EXCERPTED RECORDS below:

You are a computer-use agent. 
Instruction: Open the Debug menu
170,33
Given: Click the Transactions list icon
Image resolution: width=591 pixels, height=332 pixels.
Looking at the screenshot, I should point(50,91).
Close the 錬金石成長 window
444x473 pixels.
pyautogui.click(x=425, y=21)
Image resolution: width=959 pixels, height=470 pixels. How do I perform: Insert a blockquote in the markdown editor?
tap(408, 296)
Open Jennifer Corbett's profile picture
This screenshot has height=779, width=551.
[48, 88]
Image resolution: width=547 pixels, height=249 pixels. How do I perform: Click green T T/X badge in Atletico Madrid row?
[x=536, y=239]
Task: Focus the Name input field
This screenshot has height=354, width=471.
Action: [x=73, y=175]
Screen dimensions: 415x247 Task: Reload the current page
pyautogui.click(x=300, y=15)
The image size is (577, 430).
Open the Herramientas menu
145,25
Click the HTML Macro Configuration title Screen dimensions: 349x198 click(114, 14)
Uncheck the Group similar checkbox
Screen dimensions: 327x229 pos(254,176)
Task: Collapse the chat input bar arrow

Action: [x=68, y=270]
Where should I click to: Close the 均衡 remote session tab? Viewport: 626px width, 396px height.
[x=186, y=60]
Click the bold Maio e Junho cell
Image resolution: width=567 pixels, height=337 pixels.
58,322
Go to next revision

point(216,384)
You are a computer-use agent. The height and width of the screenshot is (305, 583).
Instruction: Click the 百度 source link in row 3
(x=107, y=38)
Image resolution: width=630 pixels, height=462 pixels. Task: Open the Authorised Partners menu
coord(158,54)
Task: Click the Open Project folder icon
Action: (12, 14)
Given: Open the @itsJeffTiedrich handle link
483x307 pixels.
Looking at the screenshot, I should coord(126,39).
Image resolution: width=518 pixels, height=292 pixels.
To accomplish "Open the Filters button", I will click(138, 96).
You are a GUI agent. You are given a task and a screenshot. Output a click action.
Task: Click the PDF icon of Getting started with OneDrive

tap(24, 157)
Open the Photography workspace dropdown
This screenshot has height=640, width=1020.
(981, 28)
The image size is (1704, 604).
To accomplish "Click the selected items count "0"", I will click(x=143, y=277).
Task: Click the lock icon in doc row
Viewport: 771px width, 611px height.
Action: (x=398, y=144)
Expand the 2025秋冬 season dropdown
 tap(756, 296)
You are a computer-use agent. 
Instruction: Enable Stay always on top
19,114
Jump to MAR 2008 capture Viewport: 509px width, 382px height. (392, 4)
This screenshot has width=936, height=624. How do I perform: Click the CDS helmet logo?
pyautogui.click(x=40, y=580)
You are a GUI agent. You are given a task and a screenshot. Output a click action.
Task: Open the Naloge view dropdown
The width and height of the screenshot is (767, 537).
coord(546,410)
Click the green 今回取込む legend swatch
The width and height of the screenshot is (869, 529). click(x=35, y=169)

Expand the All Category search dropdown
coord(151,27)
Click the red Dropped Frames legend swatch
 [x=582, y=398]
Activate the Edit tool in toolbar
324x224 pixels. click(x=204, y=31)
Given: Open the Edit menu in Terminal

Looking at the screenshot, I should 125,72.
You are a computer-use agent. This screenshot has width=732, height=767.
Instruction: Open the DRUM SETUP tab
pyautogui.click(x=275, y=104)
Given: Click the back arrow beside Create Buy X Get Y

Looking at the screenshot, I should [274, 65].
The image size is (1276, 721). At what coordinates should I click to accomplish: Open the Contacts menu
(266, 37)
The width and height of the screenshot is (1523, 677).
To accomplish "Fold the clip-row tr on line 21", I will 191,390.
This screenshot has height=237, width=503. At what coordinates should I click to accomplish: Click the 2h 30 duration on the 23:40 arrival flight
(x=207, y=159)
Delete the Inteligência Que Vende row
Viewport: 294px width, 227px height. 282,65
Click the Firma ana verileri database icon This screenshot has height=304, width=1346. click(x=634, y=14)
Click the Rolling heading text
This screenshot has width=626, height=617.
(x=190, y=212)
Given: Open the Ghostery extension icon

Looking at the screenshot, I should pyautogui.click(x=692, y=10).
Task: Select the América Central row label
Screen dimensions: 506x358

End of EXCERPTED RECORDS.

EXERCISE BRIEF: Restate the full data above, keeping each word intact.

SOLUTION:
You are a computer-use agent. 
Instruction: Open the Debug menu
170,33
Given: Click the Transactions list icon
Image resolution: width=591 pixels, height=332 pixels.
Looking at the screenshot, I should point(50,91).
Close the 錬金石成長 window
444x473 pixels.
pyautogui.click(x=425, y=21)
Image resolution: width=959 pixels, height=470 pixels. How do I perform: Insert a blockquote in the markdown editor?
tap(408, 296)
Open Jennifer Corbett's profile picture
This screenshot has height=779, width=551.
[48, 88]
Image resolution: width=547 pixels, height=249 pixels. How do I perform: Click green T T/X badge in Atletico Madrid row?
[x=536, y=239]
Task: Focus the Name input field
This screenshot has height=354, width=471.
Action: [x=73, y=175]
Screen dimensions: 415x247 Task: Reload the current page
pyautogui.click(x=300, y=15)
The image size is (577, 430).
Open the Herramientas menu
145,25
Click the HTML Macro Configuration title Screen dimensions: 349x198 click(114, 14)
Uncheck the Group similar checkbox
Screen dimensions: 327x229 pos(254,176)
Task: Collapse the chat input bar arrow

Action: [x=68, y=270]
Where should I click to: Close the 均衡 remote session tab? Viewport: 626px width, 396px height.
[x=186, y=60]
Click the bold Maio e Junho cell
Image resolution: width=567 pixels, height=337 pixels.
58,322
Go to next revision

point(216,384)
You are a computer-use agent. The height and width of the screenshot is (305, 583).
Instruction: Click the 百度 source link in row 3
(x=107, y=38)
Image resolution: width=630 pixels, height=462 pixels. Task: Open the Authorised Partners menu
coord(158,54)
Task: Click the Open Project folder icon
Action: (12, 14)
Given: Open the @itsJeffTiedrich handle link
483x307 pixels.
Looking at the screenshot, I should coord(126,39).
Image resolution: width=518 pixels, height=292 pixels.
To accomplish "Open the Filters button", I will click(138, 96).
You are a GUI agent. You are given a task and a screenshot. Output a click action.
Task: Click the PDF icon of Getting started with OneDrive

tap(24, 157)
Open the Photography workspace dropdown
This screenshot has height=640, width=1020.
(981, 28)
The image size is (1704, 604).
To accomplish "Click the selected items count "0"", I will click(x=143, y=277).
Task: Click the lock icon in doc row
Viewport: 771px width, 611px height.
Action: (x=398, y=144)
Expand the 2025秋冬 season dropdown
 tap(756, 296)
You are a computer-use agent. 
Instruction: Enable Stay always on top
19,114
Jump to MAR 2008 capture Viewport: 509px width, 382px height. (392, 4)
This screenshot has width=936, height=624. How do I perform: Click the CDS helmet logo?
pyautogui.click(x=40, y=580)
You are a GUI agent. You are given a task and a screenshot. Output a click action.
Task: Open the Naloge view dropdown
The width and height of the screenshot is (767, 537).
coord(546,410)
Click the green 今回取込む legend swatch
The width and height of the screenshot is (869, 529). click(x=35, y=169)

Expand the All Category search dropdown
coord(151,27)
Click the red Dropped Frames legend swatch
 [x=582, y=398]
Activate the Edit tool in toolbar
324x224 pixels. click(x=204, y=31)
Given: Open the Edit menu in Terminal

Looking at the screenshot, I should 125,72.
You are a computer-use agent. This screenshot has width=732, height=767.
Instruction: Open the DRUM SETUP tab
pyautogui.click(x=275, y=104)
Given: Click the back arrow beside Create Buy X Get Y

Looking at the screenshot, I should [274, 65].
The image size is (1276, 721). At what coordinates should I click to accomplish: Open the Contacts menu
(266, 37)
The width and height of the screenshot is (1523, 677).
To accomplish "Fold the clip-row tr on line 21", I will 191,390.
This screenshot has height=237, width=503. At what coordinates should I click to accomplish: Click the 2h 30 duration on the 23:40 arrival flight
(x=207, y=159)
Delete the Inteligência Que Vende row
Viewport: 294px width, 227px height. 282,65
Click the Firma ana verileri database icon This screenshot has height=304, width=1346. click(x=634, y=14)
Click the Rolling heading text
This screenshot has width=626, height=617.
(x=190, y=212)
Given: Open the Ghostery extension icon

Looking at the screenshot, I should pyautogui.click(x=692, y=10).
Task: Select the América Central row label
Screen dimensions: 506x358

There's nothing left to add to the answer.